Wednesday, July 31, 2013

Glorious blatant misclassification

Employees misclassified as independent contractors present great opportunities for major recoveries of unpaid wages and overtime.  

Undercapitalized or greedy contractors bid jobs low on the basis of low cost labor.  They will bid low because they know they can pay their laborers straight time for their hours, no matter how many, and most of those laborers will be glad to be getting paid.

Some contractors tell their employees that they will be classified as contractors and will not get unemployment insurance or workers comp. or have taxes taken from their pay, or get overtime.  The employees think this is fine.  All they hear is "no taxes." 

Prevailing wage states require contractors working on state funded jobs to pay their employees an inflated wage similar to what the local union members would get for the same work.  It's an incentive to hire union members.  The catch is that independent contractors don't have to receive prevailing wage.  They get paid for the job.  So, unscrupulous subcontractors purposely mis-classify their employees as subcontractors and then deny them the prevailing wages they are due on the grounds that they are not employees and are merely getting paid for the job. 

Even when they think they are right, they are wrong.  Some of these contractors will even issue paychecks from their in-house payroll system, to their "independent contractor" employees, showing pay for say 56 hours at regular pay for a week.  This is printed above the "overtime" line which shows 0 hours and $0.  That's 16 hours of overtime paid at the regular rate.  This violation sets up damages equal to 16 hours at the regular rate.  And that is just for one week.  Think three years of this nonsense, for multiple employees, and add in attorney's fees.  That's right, it gets big fast.
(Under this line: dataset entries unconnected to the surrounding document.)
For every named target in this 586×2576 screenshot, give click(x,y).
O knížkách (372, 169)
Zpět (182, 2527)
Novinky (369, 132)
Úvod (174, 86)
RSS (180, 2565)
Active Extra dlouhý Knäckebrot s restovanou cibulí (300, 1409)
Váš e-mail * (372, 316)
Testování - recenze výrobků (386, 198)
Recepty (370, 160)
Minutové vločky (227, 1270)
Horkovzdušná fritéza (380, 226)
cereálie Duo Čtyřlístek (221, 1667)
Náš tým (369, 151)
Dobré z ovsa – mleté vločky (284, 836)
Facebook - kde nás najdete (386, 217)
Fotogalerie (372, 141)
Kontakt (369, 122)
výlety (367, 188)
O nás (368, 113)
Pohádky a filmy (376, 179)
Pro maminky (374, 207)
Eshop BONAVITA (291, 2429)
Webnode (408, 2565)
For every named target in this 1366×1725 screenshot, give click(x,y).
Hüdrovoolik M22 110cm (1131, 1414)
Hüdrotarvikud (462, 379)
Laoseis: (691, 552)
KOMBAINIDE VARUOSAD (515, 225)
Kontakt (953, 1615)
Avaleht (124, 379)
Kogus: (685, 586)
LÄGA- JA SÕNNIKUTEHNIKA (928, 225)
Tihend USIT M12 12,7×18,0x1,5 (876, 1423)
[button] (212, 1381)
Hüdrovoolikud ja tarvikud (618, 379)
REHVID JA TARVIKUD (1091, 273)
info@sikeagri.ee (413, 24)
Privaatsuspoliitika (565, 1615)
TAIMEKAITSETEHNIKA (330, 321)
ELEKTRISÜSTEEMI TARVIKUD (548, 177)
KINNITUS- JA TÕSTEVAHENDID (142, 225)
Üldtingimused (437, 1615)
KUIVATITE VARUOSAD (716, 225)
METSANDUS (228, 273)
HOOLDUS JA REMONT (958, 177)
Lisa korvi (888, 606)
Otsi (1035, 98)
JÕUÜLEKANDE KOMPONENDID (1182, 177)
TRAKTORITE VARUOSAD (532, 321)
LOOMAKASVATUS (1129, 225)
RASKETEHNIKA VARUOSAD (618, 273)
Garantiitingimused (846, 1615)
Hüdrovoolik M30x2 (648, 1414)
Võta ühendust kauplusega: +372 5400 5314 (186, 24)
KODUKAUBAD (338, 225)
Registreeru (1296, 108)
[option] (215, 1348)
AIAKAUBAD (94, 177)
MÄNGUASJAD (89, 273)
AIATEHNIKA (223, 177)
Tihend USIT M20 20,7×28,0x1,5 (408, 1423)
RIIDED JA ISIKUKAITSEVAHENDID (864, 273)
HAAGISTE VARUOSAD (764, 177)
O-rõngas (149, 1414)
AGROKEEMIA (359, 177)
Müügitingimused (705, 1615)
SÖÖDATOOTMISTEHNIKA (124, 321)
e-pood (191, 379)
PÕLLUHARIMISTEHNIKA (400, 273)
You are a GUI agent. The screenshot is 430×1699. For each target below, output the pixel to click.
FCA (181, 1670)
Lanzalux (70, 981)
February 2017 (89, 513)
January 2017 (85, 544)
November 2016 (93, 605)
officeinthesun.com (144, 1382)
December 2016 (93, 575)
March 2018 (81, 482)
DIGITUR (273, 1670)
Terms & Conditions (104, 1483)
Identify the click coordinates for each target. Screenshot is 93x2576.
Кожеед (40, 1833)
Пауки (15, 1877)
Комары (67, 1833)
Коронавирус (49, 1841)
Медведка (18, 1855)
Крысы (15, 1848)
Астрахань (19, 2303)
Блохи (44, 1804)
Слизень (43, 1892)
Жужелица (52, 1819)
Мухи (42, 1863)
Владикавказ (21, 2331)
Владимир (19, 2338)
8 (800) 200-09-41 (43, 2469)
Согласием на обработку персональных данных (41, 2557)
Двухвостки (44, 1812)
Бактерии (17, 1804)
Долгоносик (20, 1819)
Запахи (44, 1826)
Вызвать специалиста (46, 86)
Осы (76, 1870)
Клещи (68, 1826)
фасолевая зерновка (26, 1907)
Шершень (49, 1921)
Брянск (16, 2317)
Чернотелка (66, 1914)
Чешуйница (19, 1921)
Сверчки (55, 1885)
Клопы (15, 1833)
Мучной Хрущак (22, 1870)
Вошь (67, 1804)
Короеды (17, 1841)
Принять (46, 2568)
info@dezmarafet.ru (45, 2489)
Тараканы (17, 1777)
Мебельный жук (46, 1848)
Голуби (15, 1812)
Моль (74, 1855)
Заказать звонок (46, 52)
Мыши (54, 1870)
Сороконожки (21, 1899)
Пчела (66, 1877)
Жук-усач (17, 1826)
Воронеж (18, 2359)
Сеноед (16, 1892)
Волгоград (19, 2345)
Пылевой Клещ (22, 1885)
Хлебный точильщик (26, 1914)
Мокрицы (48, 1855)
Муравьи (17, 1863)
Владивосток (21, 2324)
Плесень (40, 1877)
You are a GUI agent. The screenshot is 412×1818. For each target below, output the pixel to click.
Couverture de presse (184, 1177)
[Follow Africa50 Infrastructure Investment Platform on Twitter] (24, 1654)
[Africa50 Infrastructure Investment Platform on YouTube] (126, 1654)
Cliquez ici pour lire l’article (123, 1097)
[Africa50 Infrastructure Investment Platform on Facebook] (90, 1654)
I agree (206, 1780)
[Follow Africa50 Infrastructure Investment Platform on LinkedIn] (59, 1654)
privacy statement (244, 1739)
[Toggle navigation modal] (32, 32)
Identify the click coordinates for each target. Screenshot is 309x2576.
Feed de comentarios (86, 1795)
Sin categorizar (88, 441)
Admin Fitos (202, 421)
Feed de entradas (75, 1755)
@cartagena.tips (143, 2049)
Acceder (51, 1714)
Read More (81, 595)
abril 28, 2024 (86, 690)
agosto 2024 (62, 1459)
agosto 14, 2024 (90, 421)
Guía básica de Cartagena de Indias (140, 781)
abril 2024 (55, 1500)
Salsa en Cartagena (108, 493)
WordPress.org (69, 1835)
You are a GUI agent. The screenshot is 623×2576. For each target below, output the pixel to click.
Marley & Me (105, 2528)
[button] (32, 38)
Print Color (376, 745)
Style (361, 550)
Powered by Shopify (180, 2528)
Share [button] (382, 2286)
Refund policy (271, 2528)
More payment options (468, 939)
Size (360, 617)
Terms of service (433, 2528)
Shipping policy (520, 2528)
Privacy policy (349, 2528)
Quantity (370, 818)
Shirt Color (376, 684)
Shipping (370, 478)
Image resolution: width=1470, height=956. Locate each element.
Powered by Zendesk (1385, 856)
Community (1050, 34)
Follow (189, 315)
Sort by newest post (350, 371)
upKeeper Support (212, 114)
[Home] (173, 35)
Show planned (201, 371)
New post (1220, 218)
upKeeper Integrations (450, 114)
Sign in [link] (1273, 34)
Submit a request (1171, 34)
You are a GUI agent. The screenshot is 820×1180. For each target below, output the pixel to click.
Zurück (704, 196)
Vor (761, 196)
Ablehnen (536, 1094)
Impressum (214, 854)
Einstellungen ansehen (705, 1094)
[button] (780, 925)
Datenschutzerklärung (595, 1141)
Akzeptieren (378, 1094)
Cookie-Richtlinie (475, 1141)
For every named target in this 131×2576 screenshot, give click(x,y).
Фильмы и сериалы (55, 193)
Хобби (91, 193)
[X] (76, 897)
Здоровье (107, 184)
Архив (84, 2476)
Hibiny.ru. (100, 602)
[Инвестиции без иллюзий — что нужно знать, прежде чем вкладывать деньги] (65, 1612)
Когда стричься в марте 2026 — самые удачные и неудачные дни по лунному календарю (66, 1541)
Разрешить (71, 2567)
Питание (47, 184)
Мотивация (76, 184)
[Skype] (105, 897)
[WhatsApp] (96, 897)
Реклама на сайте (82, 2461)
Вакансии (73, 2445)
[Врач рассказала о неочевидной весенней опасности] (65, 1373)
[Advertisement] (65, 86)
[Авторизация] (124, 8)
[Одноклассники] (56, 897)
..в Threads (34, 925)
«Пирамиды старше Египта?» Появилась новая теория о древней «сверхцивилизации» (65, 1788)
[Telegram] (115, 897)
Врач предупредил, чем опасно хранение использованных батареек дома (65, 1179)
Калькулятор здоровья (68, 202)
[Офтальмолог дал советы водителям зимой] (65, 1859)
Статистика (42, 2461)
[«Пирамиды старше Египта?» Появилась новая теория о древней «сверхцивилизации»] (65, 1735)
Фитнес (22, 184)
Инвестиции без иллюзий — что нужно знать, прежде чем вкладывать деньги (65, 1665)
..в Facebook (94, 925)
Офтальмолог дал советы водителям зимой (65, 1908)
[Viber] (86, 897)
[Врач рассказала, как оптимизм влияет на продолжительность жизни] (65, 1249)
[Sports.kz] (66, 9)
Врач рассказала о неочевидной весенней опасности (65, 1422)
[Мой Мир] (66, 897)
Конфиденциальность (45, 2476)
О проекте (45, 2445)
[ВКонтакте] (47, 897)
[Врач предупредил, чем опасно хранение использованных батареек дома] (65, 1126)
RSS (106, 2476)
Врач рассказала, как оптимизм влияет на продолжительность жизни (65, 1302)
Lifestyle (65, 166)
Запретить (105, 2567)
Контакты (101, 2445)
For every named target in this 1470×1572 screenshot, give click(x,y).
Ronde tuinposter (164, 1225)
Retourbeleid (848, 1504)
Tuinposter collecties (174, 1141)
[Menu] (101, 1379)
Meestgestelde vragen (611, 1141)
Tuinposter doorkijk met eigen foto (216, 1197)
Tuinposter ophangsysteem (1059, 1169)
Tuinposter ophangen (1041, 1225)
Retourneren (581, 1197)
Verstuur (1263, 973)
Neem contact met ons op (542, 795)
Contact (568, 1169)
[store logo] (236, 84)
These willful violations of the Federal Fair Labor Standards act lead to three years of trailing liability and liquidated damages, not to mention attorney's fees.  Thanks to Zavala v. Wal Mart Stores, an unpaid overtime case out the federal District Court of New Jersey, liability for unpaid wages can extend to the general contractor or the owner of the job.

This kind of case makes me tingle all over. 

Saturday, July 20, 2013

Offers of Judgment

Rule 68 of the federal rules of civil procedure operates to put plaintiffs suing for damages on a defensive footing.  If a defendant wants to shake a poorly financed plaintiff off their attack, then the defendant will make an offer of judgement.  In an unpaid overtime case brought under the Fair Labor Standards Act the offer has to include an amount of damages AND an offer to pay the plaintiff's attorneys fees. This damages plus requirement is a function of the mandatory fee shifting required by the FLSA.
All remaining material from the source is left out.